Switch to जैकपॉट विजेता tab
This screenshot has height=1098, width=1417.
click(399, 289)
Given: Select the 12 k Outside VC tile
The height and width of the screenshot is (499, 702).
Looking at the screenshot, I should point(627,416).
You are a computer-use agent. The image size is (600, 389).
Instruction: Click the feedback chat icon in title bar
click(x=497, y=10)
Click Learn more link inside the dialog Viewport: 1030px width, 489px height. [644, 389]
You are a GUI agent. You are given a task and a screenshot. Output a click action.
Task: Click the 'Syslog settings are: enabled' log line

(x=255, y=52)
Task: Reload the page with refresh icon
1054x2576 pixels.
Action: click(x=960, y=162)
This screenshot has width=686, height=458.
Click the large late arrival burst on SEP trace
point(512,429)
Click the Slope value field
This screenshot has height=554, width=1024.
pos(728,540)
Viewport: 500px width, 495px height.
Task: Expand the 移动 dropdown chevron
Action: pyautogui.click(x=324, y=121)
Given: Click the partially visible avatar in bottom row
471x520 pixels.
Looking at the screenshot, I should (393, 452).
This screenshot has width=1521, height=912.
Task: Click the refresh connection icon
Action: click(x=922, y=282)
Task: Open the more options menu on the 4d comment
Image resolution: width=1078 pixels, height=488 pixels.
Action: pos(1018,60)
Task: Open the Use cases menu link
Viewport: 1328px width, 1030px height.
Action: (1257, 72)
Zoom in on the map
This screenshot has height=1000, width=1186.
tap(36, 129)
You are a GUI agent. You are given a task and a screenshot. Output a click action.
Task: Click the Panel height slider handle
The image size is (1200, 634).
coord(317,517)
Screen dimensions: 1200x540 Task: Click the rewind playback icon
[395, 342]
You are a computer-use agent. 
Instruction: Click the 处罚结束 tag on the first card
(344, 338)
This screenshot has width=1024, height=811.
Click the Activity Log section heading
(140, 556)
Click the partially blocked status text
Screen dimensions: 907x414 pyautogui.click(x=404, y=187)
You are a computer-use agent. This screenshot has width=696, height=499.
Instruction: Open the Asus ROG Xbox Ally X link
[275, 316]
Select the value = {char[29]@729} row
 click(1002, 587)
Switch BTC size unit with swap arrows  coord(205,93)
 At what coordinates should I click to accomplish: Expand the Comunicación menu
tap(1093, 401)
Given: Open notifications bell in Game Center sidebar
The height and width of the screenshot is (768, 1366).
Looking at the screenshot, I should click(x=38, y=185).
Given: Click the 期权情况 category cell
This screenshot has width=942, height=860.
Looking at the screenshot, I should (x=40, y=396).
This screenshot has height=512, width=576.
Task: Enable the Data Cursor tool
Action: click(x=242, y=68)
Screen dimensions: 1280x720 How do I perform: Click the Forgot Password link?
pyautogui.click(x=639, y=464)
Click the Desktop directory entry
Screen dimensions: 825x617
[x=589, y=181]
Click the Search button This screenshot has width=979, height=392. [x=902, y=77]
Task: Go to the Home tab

☆ ☆ ☆

* **TASK GOAL**: Set down each line of the material verbatim, from the first line through the line that contains "This screenshot has width=686, height=458.".

* **PROBLEM SOLUTION**:
Switch to जैकपॉट विजेता tab
This screenshot has height=1098, width=1417.
click(399, 289)
Given: Select the 12 k Outside VC tile
The height and width of the screenshot is (499, 702).
Looking at the screenshot, I should point(627,416).
You are a computer-use agent. The image size is (600, 389).
Instruction: Click the feedback chat icon in title bar
click(x=497, y=10)
Click Learn more link inside the dialog Viewport: 1030px width, 489px height. [644, 389]
You are a GUI agent. You are given a task and a screenshot. Output a click action.
Task: Click the 'Syslog settings are: enabled' log line

(x=255, y=52)
Task: Reload the page with refresh icon
1054x2576 pixels.
Action: click(x=960, y=162)
This screenshot has width=686, height=458.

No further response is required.